A-KB: Da 80 % der Nepalis auf dem Lande leben, ist dort die Förderung von armen Frauen- und Mädchen im Landwirtschaftlichen Bereich – wie sie z.B. vom Verein Entwicklungshilfe Baden-Württemberg e.V. (VEBW) seit zwei Jahrzehnten in ländlichen Regionen Westnepals betrieben wird, von grösster Bedeutung. Hier werden den Landfrauen nicht nur eine zeitgemässere Landwirtschaft durch verbesserte Anbaumethoden von
Getreidesorten und Gemüsen und in der Zucht und Haltung von Kleintieren und Federvieh vermittelt, sondern auch Kenntnisse über Heilkräuter-Rekultivierung und Vermarktung ihrer Produkte auf lokalen Märkten. Gleichzeitig erhalten junge Mädchen eine schulische Ausbildung, nicht nur, um sie in die Lage zu versetzen, die Landfrauenprojekte ihrer Mütter fortzusetzten, sondern sie durch Bildung zu Trägerinnen der Kultur ihrer ethnischen Gruppen zu machen. VEBW e.V. ist mit seinem Landfrauenförderprojekten insbesondere in den Regionen Lower und Upper Mustang in Nordwestnepal erfolgreich engagiert.
MR: Wie wichtig sind Aktionen in Deutschland, um die Bevölkerung zu sensibilisieren?
A-KB: Nepal gehört mit seinem mehr als 30 Millionen Einwohnern, von denen 50 % unter der Armutsgrenze leben, zu den ärmsten Ländern der Erde. Es gibt zahlreiche private deutsche Nichtregierungsorganisationen, die sich in Nepal mit privaten humanitären,
sozialen, medizinischen oder Bildungs-Projekten engagieren, um die Lebenssituation der dortigen Bevölkerung vornehmlich auf dem Lande zu verbessern. Sie alle leisten ihre ehrenamtliche Arbeit durch das Einwerben von Spenden und Zuwendungen und machen die Öffentlichkeit auf ihr Engagement mit vielfältigen Aktionen aufmerksam – wie zuletzt mit humanitärer Katastrophen- und Wiederaufbauhilfe nach dem verheerenden Erdbeben Ende April d.Js. in Zusammenarbeit mit ihren einheimischen nepalischen Hilfswerken in vorbildlicherweise geschehen.

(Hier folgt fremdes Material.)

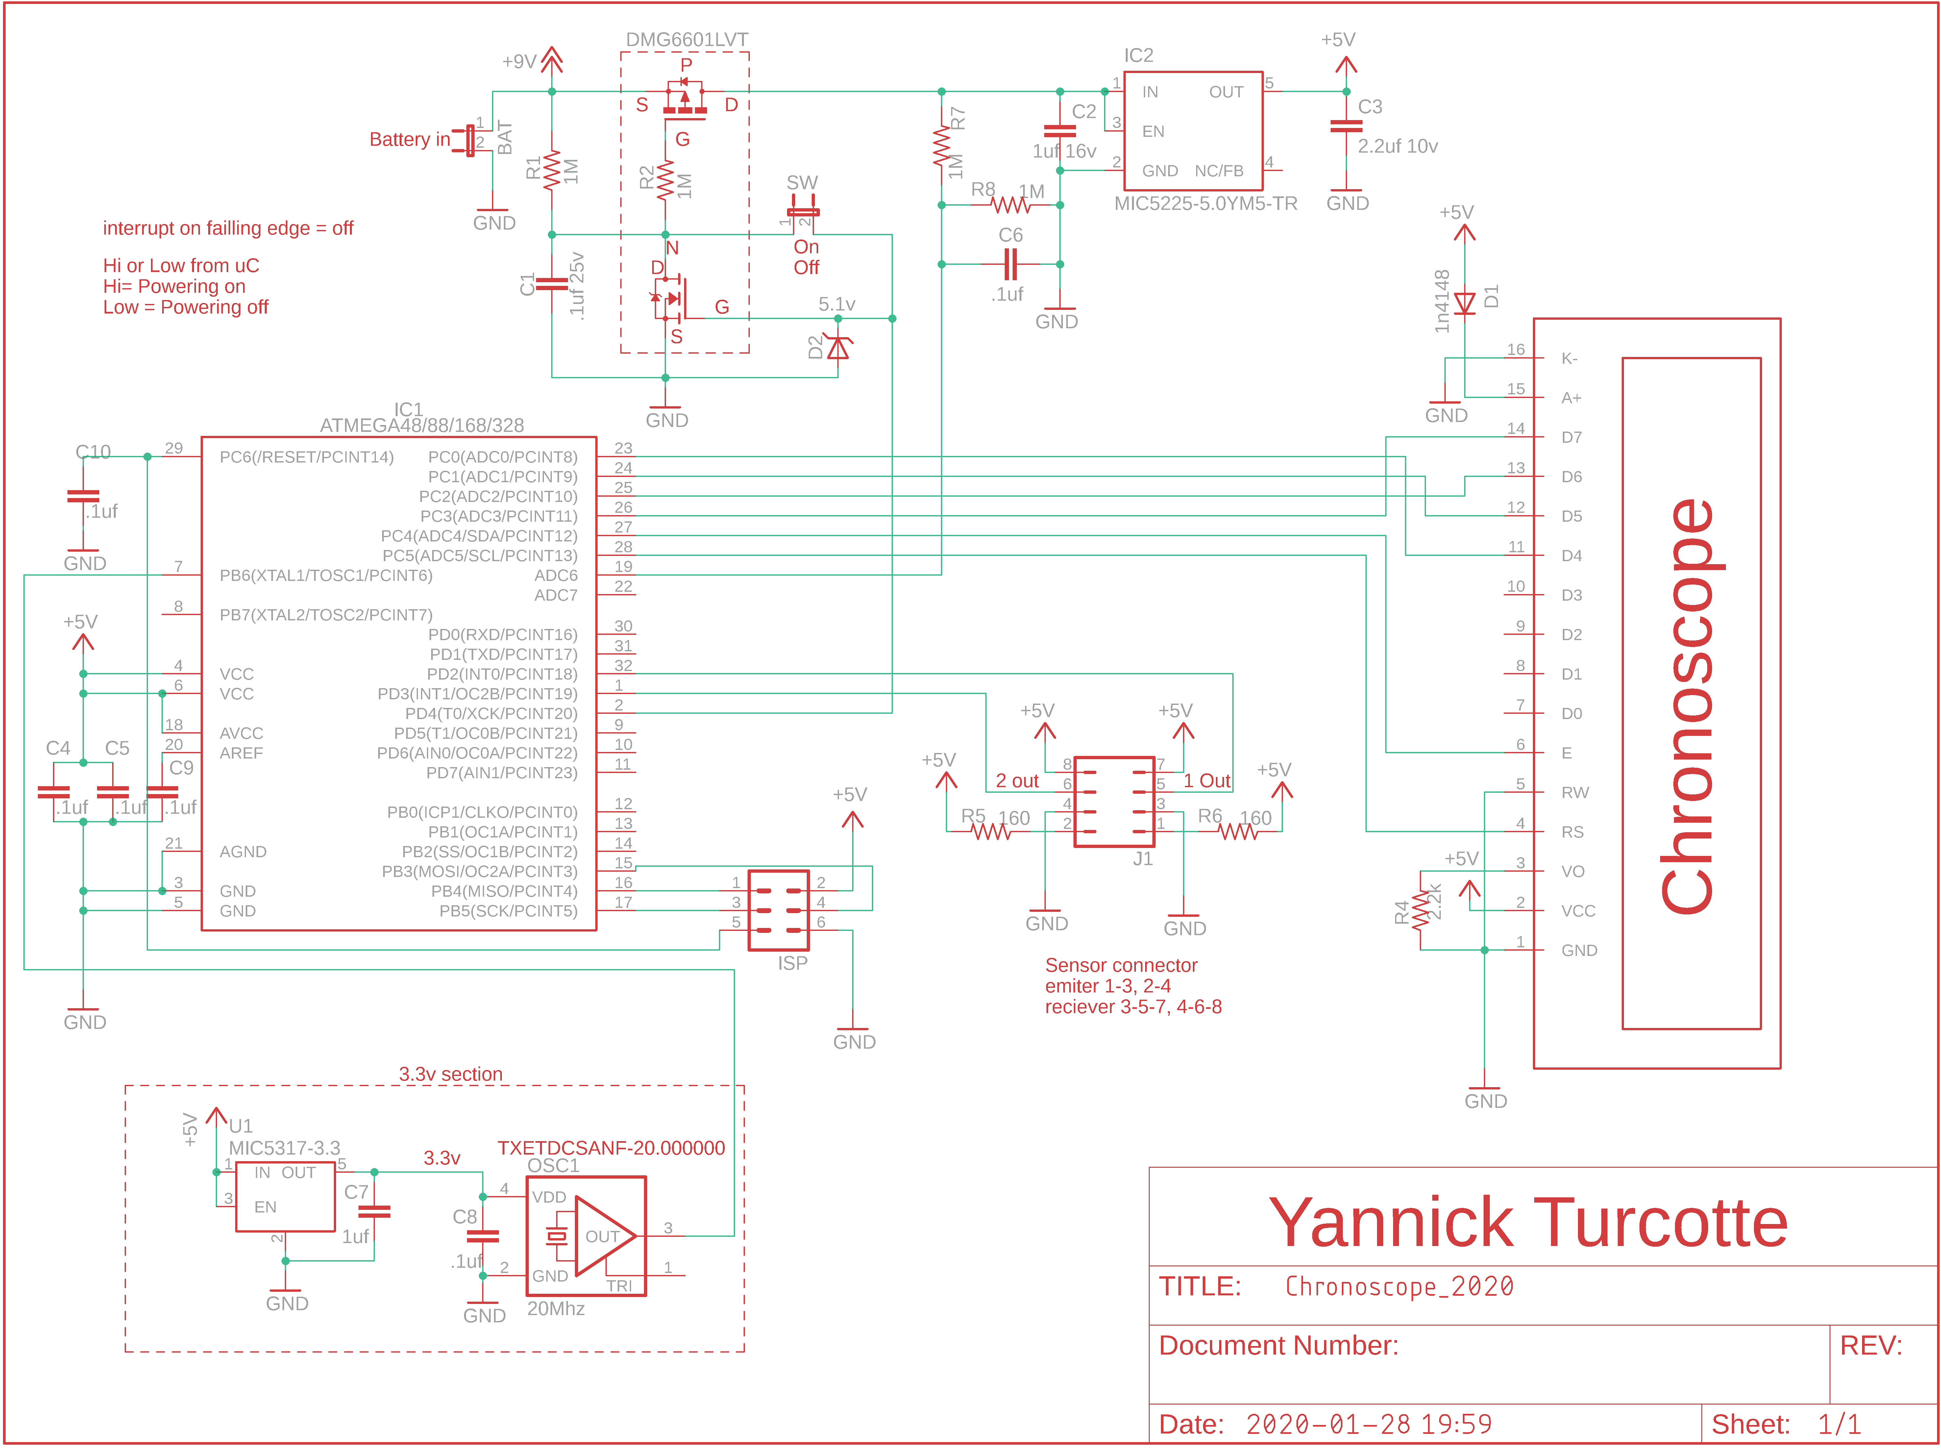Select the ATMEGA48/88/168/328 part label
The width and height of the screenshot is (1941, 1448).
[421, 425]
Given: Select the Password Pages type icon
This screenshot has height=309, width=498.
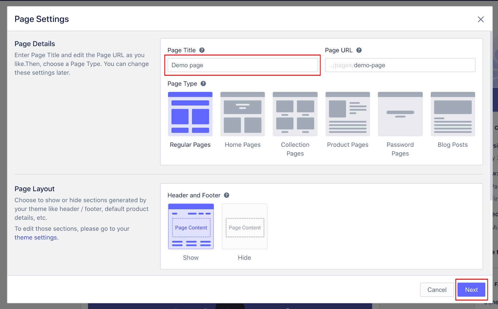Looking at the screenshot, I should coord(400,114).
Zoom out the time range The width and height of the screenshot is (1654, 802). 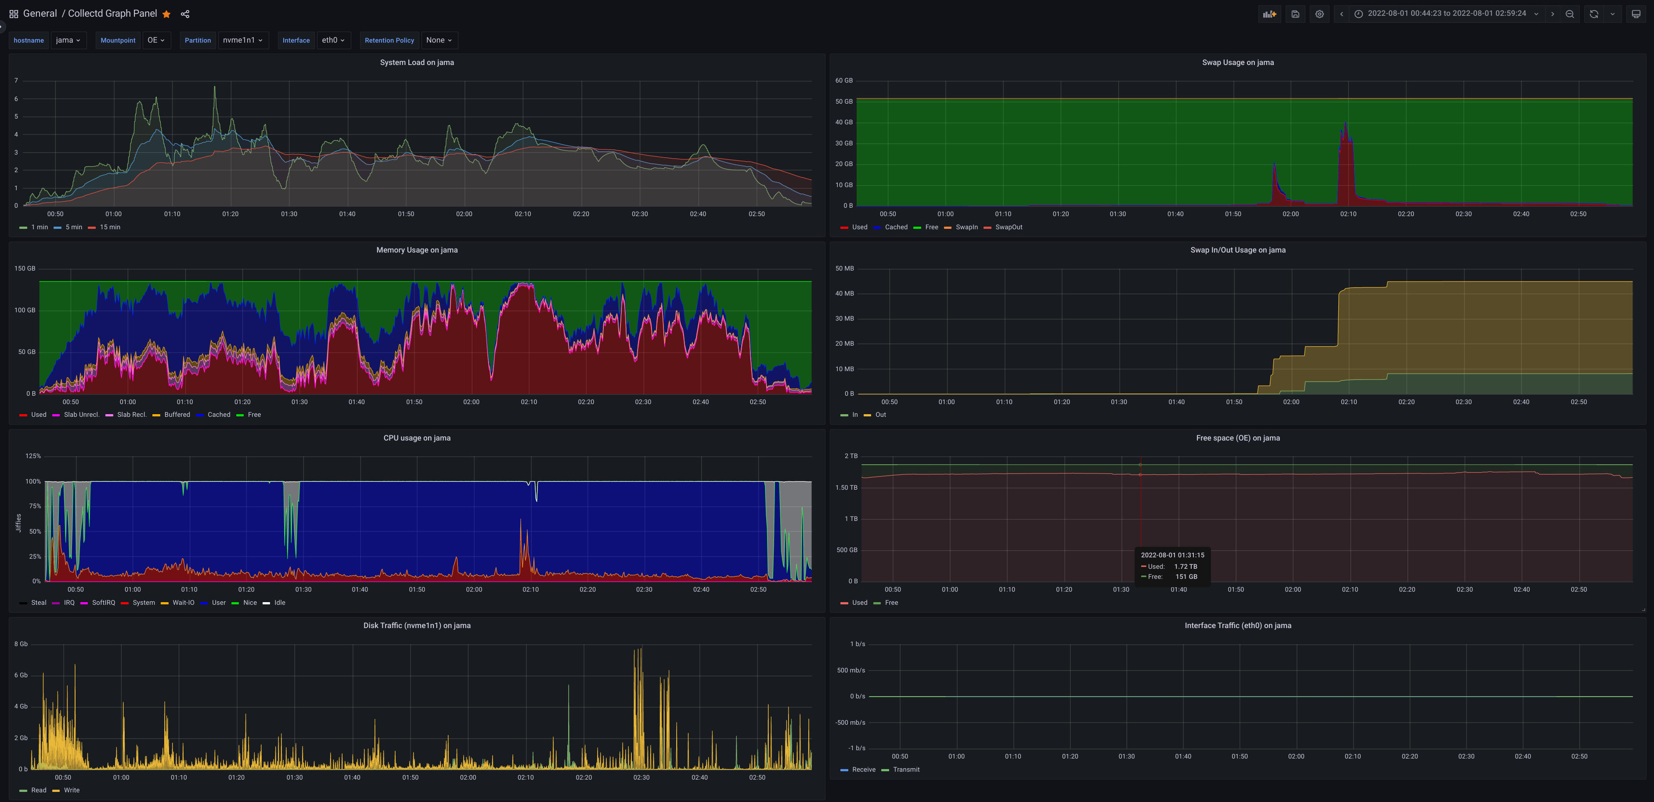point(1569,13)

Diese NROs und ihre gemeinnützige Arbeit mit privaten Spenden und Zuwendungen zu unterstützen ist von unschätzbarem Wert!
MR: Welche Hauptziele verfolgt der Verein VEBW Verein Entwicklungshilfe Baden-Württemberg e.V., Stuttgart?
A-KB: Wie bereits eingangs ausgeführt, hat sich der VEBW e.V. seit Anbeginn um die Bildung, Ausbildung und Förderung von Frauen und Mädchen in ländlichen Regionen Nepals eingesetzt, da sie die Hautsäule der nepalischen Gesellschaft und der Familie sind, auf deren Schultern unendlich viel Einsatz und Verantwortung lastet.
MR: Welche sind Ihrer Meinung nach die besten Strategien einer nachhaltigen Entwicklungshilfe für die Mädchen und Frauen in Nepal?
A-KB: Die allerbesten Strategien für Mädchen und Frauen in Nepal sind und bleiben Bildung und Ausbildung. Dies stärkt nicht nur den familiären Zusammenhalt sondern auch das Auskommen der Grossfamilie und ist und bleibt die beste Waffe gegen Ausbeutung, Hunger und Not.